I did the talk about cancer with the ninth graders that I noted in my last post. For not having any notes ahead of time, it actually turned out pretty well. Anna - the student who I was making the presentation for, had prepared a short video about colon cancer that served as a good point for me to start from. I started out with a question - "How many of you think I look sick?" Nobody answered. Most people who have colorectal cancers don't look sick, or at least not until they are so far along with the disease that it starts to show, or their chemotherapy treatments make them lose their hair. A few statistics about colorectal cancer in America in 2007 - new cases predicted to be 152,000, number expected to die in 2007 - 52,000. To put things in perspective on the war on cancer - American casualties in the entire Vietnam War are approximately 58,000; number of casualties in Iraq, approximately 3500. Not exactly a successful war effort, eh? But it's not like progress hasn't been made - advances in cancer research allowed me to be able to make the presentation - five years ago, I probably wouldn't have been able to survive more than a few months beyond diagnosis. A student asked me how I found out that I had cancer, so I recounted the surreal week that started me on this roller coaster ride exactly a year ago. More questions about my treatment and how it affects my life, and whether it will cure me - tough questions. To be honest, treatment makes you feel terrible, and statistically my chances of being cured are small. But the big take-home message - my intention has always been to be part of that small percentage that gets cured, and as miserable as treatment makes my life, it is much better to be alive than not. Every day that I wake up is a good day. Some days, it's harder to remember that than others, but I repeat - being alive is still better than not. The final message to the class - while they are too young to probably be at risk for colorectal cancer, they all have parents - parents my age. Don't let them put off getting colonoscopies, particularly if a family history exists. If you love your parents, pester them about it. I ended up having about 25 minutes, and had a fairly attentive and interested audience. I probably wasn't as interesting as the parent who followed my presentation who had an alternative-fuel car to show off. But my presentation was good for me too - sometimes I need a little help remembering that every day I wake up is a good day.
It's hard to keep that mantra going when you don't get a dose of news about progress once in a while. My latest set of marker numbers is still stuck around 8 (five rounds now) - I was hoping to see a little shift downward with the reaction from the last dose of Erbitux (which is starting to show itself again now that the Decadron is wearing off). We'll keep plugging along, one week at a time.

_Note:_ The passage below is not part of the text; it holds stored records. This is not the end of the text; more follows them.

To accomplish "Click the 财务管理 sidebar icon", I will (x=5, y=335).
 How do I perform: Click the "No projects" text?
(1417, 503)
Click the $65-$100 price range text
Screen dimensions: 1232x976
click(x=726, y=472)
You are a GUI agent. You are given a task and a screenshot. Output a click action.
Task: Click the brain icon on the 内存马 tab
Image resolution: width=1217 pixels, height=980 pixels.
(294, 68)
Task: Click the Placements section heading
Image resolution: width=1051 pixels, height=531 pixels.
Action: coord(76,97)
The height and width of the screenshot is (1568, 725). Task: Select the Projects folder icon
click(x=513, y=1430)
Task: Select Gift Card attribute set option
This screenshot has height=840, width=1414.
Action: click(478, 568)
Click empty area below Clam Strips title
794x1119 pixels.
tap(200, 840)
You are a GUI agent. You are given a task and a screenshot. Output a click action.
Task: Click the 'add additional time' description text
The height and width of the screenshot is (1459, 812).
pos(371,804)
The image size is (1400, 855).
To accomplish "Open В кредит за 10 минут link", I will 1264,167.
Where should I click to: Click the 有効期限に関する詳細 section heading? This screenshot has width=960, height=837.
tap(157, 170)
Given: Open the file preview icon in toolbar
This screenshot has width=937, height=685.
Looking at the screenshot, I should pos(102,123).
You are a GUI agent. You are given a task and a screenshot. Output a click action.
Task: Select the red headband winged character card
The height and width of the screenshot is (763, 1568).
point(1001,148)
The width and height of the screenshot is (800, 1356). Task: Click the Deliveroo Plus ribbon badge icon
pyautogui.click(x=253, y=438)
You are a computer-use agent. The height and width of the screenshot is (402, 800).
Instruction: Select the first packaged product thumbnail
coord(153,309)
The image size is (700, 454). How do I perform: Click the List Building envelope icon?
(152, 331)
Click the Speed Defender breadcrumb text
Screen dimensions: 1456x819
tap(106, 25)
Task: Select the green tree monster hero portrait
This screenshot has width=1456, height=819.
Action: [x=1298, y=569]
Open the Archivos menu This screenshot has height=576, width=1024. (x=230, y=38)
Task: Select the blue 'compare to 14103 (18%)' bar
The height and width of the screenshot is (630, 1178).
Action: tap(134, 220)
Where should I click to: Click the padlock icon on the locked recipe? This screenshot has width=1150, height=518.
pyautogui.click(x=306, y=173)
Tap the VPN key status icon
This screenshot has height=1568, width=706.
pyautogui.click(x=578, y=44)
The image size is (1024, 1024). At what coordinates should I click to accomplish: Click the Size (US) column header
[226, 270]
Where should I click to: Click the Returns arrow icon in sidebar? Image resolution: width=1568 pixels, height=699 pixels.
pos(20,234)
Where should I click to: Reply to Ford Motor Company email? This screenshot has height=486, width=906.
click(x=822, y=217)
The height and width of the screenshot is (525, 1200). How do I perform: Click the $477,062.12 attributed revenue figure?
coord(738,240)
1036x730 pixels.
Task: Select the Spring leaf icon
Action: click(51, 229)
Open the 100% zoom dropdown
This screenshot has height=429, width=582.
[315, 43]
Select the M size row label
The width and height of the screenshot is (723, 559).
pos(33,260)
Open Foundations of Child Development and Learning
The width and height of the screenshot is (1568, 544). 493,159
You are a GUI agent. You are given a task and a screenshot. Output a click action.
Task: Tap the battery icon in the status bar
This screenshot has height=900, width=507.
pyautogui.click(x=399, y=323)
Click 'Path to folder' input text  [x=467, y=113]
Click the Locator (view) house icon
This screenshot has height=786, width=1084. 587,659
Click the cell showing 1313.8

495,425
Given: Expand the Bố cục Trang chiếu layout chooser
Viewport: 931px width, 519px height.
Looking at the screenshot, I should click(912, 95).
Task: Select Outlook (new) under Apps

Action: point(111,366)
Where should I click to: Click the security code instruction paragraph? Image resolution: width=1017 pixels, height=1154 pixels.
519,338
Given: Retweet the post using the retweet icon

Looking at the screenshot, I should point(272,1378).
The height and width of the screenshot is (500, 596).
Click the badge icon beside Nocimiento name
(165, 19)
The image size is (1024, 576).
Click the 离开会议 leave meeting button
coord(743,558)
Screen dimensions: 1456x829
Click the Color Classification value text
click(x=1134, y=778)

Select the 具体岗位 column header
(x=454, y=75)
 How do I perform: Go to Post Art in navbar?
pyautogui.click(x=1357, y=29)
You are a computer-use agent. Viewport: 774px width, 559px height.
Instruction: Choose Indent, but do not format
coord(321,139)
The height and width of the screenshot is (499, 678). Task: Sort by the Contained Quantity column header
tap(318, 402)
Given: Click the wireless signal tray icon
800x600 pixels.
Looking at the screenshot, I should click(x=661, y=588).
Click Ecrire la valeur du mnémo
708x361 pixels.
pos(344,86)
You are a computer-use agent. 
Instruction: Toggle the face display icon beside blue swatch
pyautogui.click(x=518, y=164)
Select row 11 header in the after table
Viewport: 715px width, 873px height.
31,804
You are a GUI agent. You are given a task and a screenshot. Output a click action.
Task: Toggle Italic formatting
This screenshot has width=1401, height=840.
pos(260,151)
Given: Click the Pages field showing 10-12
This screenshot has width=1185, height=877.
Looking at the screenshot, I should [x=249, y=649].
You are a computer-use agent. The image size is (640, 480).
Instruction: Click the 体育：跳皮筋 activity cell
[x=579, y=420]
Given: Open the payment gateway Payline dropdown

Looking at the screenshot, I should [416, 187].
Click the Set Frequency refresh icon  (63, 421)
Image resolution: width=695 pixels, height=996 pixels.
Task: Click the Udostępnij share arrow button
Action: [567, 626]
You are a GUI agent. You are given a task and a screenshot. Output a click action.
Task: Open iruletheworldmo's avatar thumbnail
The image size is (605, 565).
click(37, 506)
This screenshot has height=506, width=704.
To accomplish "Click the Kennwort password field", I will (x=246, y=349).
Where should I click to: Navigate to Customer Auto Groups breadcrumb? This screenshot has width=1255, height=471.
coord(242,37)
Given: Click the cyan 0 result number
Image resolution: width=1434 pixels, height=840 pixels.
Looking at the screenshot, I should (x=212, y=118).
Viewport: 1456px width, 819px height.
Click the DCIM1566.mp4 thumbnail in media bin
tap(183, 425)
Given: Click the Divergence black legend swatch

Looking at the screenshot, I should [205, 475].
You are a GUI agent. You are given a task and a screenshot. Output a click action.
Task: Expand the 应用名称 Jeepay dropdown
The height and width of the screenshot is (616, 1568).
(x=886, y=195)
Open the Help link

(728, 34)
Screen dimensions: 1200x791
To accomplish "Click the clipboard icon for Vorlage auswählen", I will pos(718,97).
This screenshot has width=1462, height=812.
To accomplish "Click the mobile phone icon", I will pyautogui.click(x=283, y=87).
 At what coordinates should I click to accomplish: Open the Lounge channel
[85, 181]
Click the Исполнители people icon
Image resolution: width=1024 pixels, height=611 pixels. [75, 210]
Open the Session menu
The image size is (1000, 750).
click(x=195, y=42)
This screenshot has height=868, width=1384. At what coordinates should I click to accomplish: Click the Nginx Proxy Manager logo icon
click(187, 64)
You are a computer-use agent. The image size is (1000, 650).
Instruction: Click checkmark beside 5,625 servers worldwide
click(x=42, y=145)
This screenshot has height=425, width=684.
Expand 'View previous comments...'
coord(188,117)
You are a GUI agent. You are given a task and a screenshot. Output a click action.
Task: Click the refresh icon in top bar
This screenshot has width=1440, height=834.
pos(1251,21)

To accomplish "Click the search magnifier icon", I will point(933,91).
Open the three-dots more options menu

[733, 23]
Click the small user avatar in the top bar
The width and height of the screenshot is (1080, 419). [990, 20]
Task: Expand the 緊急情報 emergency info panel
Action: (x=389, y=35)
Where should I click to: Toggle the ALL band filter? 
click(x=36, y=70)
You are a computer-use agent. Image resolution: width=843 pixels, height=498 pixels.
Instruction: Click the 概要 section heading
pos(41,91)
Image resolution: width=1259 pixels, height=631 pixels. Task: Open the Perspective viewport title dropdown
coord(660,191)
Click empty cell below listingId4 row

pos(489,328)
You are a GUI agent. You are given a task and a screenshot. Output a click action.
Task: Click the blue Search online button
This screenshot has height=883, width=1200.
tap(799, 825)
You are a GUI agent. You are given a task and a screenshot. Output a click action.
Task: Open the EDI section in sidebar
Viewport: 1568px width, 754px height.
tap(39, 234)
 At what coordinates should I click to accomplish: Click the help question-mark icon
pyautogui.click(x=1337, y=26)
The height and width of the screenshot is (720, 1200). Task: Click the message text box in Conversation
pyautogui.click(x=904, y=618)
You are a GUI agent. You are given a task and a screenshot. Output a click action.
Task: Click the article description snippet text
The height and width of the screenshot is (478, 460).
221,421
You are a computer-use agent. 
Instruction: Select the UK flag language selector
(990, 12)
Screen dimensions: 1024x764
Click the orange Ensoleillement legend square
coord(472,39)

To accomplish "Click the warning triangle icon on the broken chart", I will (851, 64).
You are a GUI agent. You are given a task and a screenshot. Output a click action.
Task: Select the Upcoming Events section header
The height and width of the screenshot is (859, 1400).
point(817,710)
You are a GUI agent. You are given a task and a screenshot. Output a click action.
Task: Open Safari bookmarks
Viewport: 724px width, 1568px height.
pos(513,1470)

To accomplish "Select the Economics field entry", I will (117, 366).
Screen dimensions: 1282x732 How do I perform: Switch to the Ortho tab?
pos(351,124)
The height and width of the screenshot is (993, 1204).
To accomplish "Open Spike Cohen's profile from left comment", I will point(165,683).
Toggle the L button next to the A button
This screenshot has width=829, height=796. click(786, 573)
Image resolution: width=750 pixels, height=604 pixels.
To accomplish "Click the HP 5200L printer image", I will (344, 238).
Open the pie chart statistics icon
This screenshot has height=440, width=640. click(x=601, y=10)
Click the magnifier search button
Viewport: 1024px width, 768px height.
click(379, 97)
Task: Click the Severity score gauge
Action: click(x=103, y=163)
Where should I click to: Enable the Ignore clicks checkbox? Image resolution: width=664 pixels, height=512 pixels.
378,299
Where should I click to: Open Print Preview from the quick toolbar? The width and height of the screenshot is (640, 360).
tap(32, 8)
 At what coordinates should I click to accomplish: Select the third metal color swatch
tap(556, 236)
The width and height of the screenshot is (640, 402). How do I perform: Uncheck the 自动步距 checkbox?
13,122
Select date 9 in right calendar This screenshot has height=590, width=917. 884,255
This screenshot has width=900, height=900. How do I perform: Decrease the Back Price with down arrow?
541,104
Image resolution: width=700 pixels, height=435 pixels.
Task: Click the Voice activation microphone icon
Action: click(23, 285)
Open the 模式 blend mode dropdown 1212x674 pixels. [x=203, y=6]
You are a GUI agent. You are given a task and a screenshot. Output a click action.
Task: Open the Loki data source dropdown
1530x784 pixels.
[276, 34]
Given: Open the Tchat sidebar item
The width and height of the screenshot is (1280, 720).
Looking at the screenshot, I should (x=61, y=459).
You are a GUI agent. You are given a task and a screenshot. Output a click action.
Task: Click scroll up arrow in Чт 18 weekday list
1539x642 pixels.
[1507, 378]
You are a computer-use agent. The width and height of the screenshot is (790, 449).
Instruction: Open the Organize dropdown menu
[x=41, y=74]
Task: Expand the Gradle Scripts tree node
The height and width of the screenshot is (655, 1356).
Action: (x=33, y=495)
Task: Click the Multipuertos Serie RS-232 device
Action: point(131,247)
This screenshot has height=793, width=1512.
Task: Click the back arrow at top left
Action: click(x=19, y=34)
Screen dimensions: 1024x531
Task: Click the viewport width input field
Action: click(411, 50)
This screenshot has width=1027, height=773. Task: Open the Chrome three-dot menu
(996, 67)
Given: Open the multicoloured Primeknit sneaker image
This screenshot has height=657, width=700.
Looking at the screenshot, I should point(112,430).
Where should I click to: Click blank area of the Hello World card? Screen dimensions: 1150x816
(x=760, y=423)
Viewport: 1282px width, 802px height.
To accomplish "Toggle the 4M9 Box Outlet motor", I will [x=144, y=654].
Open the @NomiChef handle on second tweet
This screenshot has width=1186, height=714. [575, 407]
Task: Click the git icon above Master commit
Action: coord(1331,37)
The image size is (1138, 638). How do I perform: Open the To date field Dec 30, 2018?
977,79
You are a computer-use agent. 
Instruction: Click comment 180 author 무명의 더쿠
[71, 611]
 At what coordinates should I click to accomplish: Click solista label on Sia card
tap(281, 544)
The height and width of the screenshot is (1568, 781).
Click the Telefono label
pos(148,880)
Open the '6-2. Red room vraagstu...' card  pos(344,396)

This week also marked the first out-of-the-office field trip for "Loafman". Loafman is "high concept", but the basic explanation is that Loafman is kind of an office voodoo doll where I work. Every time one of us at work has an injury that requires medical attention, Loafman (and I have no idea how he got the name) is modified to reflect the injury.
The injured party gets custody of Loafman, to proudly hang in their cubicle until a new injury occurs to someone in our group. Loafman serves as an accumulation of our aches, pains, and owies, and is really a little on the gruesome side if you start looking at all the things depicted - the little green balloons are gall bladders; the little pieces of plastic tubing with knots in them are tubal ligations; the little baby with the bottle of super-glue, the baby that went several weeks beyond due date before being delivered by C-section; and so on. My coworkers decided that it was my turn to have Loafman, so they added a tiny mock-up of my infusion pump (which I have named "Silent Bob"), complete with a depiction of the display on the unit and a tube from the pump to Loafman's chest. I brought Loafman to my treatment last Thursday and showed him off to my doctor and nurse, and to the nursing staff on duty in the clinic. All were amused, and nobody thought I needed counselling or a straight-jacket (so far anyway). Loafman spent the day hanging off my IV tree with the bags of drugs. I'm hoping that the presence of Loafman will have some sort of synergistic effect with the drugs and make the next set of numbers better.